Document passage start
Energy Returned on Invested, from Weißbach et al.,1 with and without energy storage (buffering). CCGT is closed-cycle gas turbine. PWR is a Pressurized Water (conventional nuclear) Reactor. Energy sources must exceed the “economic threshold”, of about 7, to yield the surplus energy required to support an OECD level society.
These EROEI values are for energy directly delivered (the “unbuffered” values in the figure). But things change if we need to store energy. If we were to store energy in, say, batteries, we must invest energy in mining the materials and manufacturing those batteries. So a larger energy investment is required, and the EROEI consequently drops…[to the buffered level].
Read more at The Catch-22 of energy storage – On Line Opinion – 10/3/2015.
There is an easier and better way to store energy, and we’ve been doing it for many decades . . .
Pump water uphill.
This is done in the Snowy Mountains Hydro Scheme. Excess energy (typically night time production from coal power stations in the Latrobe valley) is used to pump water from lower dams back up into higher dams. That energy is returned when needed at a later time as hydroelectricity when the water flows back down from high to low.
The energy returned is far more than any battery, in terms of efficiency of storage.
This can be done for any power source, not just coal, obviously. It works exactly the same way for solar or wind or wave or geothermal or nuclear or anything else. In fact, coal is (one of) the worst places to start, because the output from coal is fairly constant around the clock. Finding a way to use the off-peak power has always been an issue with coal power stations.
Hydro-electric power is by far the cleanest and most efficient means for generating and storing power. But opportunities are limited, which is why hydro contributes such a small percentage to overall energy output.
Document passage end
Records start
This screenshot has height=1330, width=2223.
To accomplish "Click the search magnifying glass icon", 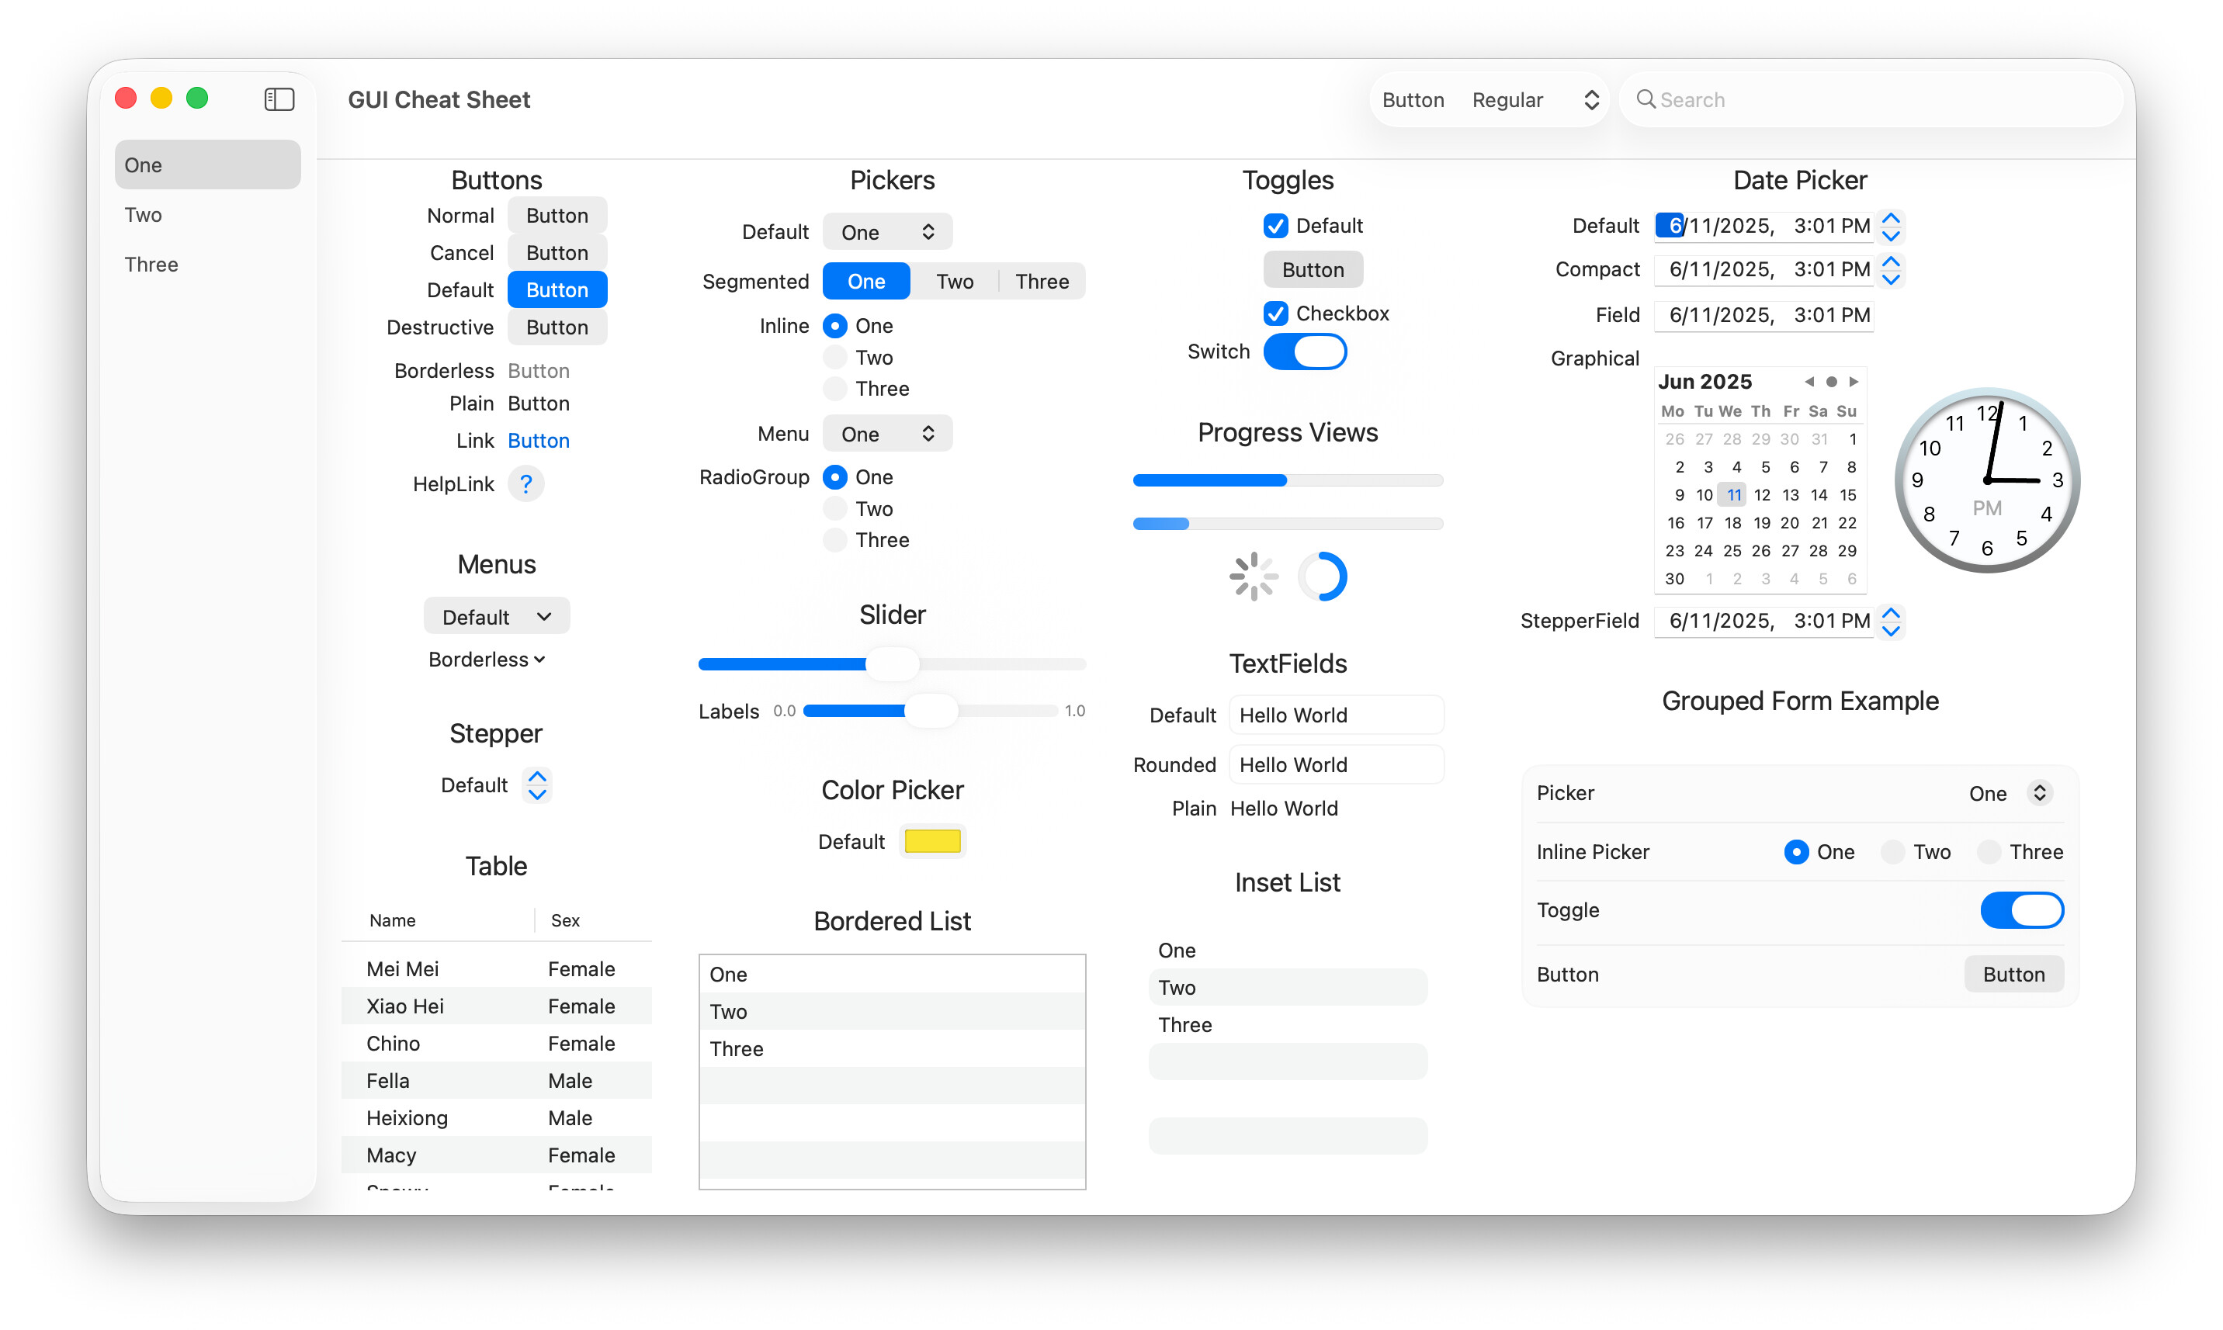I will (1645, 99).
Records end
Records start
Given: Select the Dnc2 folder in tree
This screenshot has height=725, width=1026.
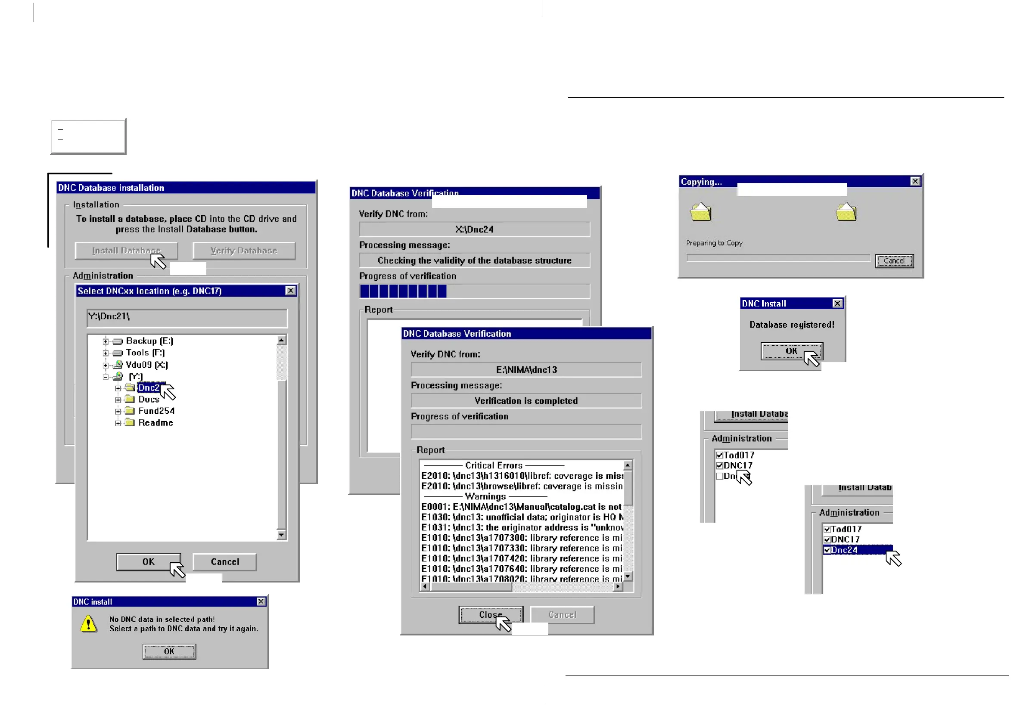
Records end
Records start
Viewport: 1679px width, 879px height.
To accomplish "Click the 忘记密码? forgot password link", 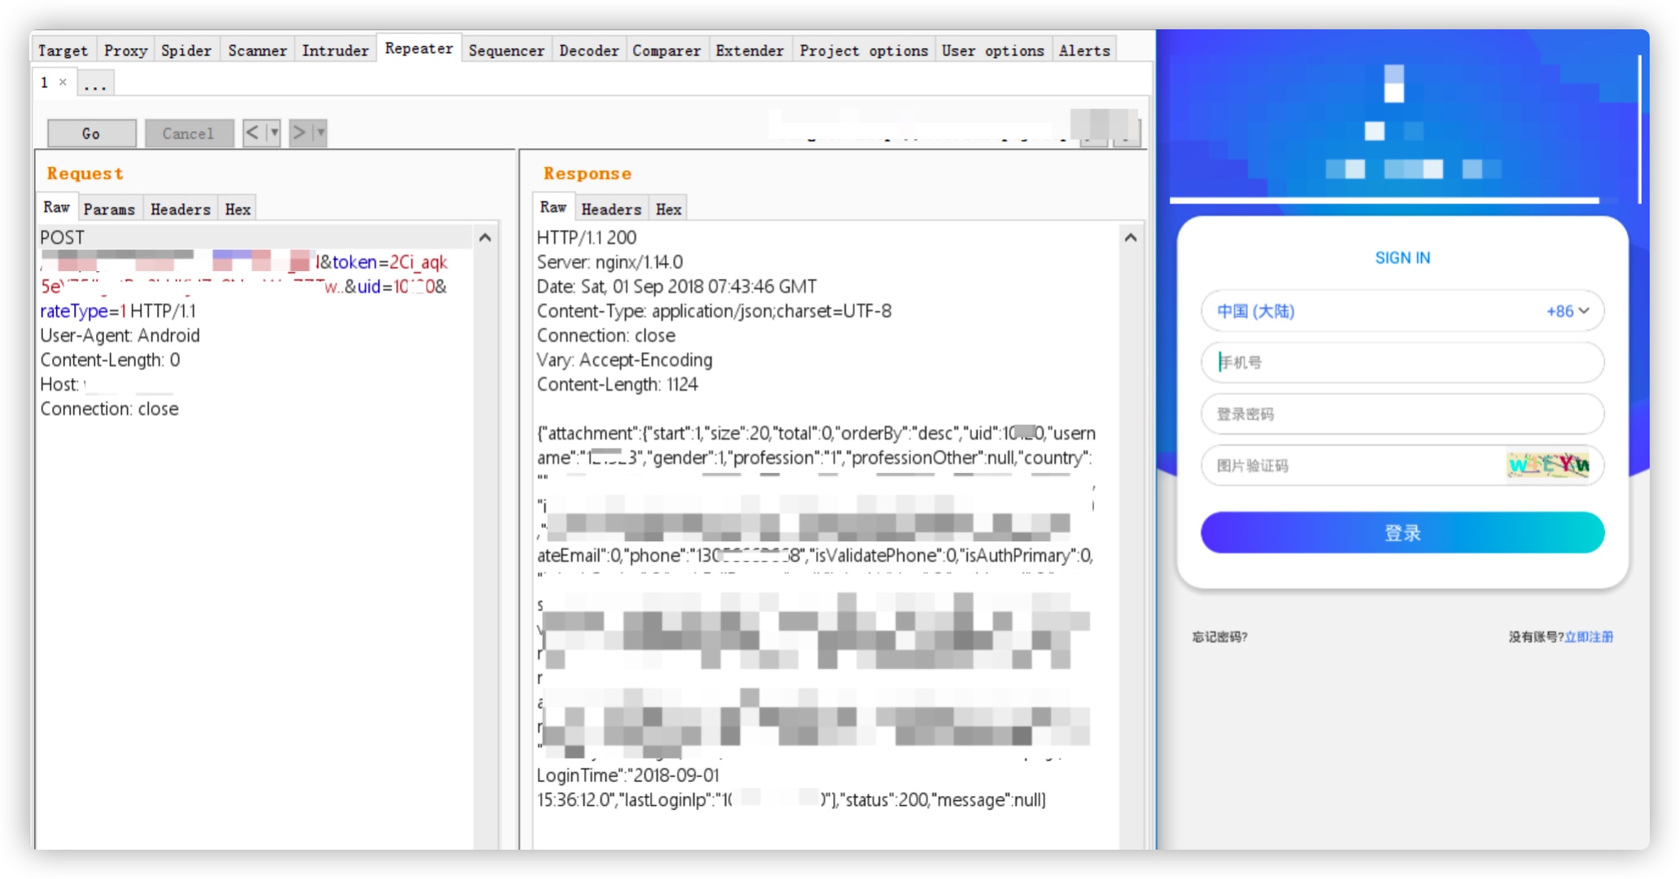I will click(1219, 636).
Records end
What to work on –
1. In the energy storage passage, about what value is given for the "economic threshold" that energy sources must exceed?
2. Decide whether each statement agrees with the energy storage passage, answering yes or no and quoting the deciding words: (a) The Snowy Mountains Hydro Scheme uses excess energy to pump water from lower dams up into higher dams. (b) Coal power output varies widely over the course of a day. (c) Hydro supplies a large share of overall energy output.
3. Repeat the part of the energy storage passage starting with "This is done" and going on through "efficiency of storage.".

Full solutions –
1. About 7.

2.
(a) Yes: "Excess energy (typically night time production from coal power stations in the Latrobe valley) is used to pump water from lower dams back up into higher dams."
(b) No: "the output from coal is fairly constant around the clock."
(c) No: "hydro contributes such a small percentage to overall energy output."

3.
This is done in the Snowy Mountains Hydro Scheme. Excess energy (typically night time production from coal power stations in the Latrobe valley) is used to pump water from lower dams back up into higher dams. That energy is returned when needed at a later time as hydroelectricity when the water flows back down from high to low.
The energy returned is far more than any battery, in terms of efficiency of storage.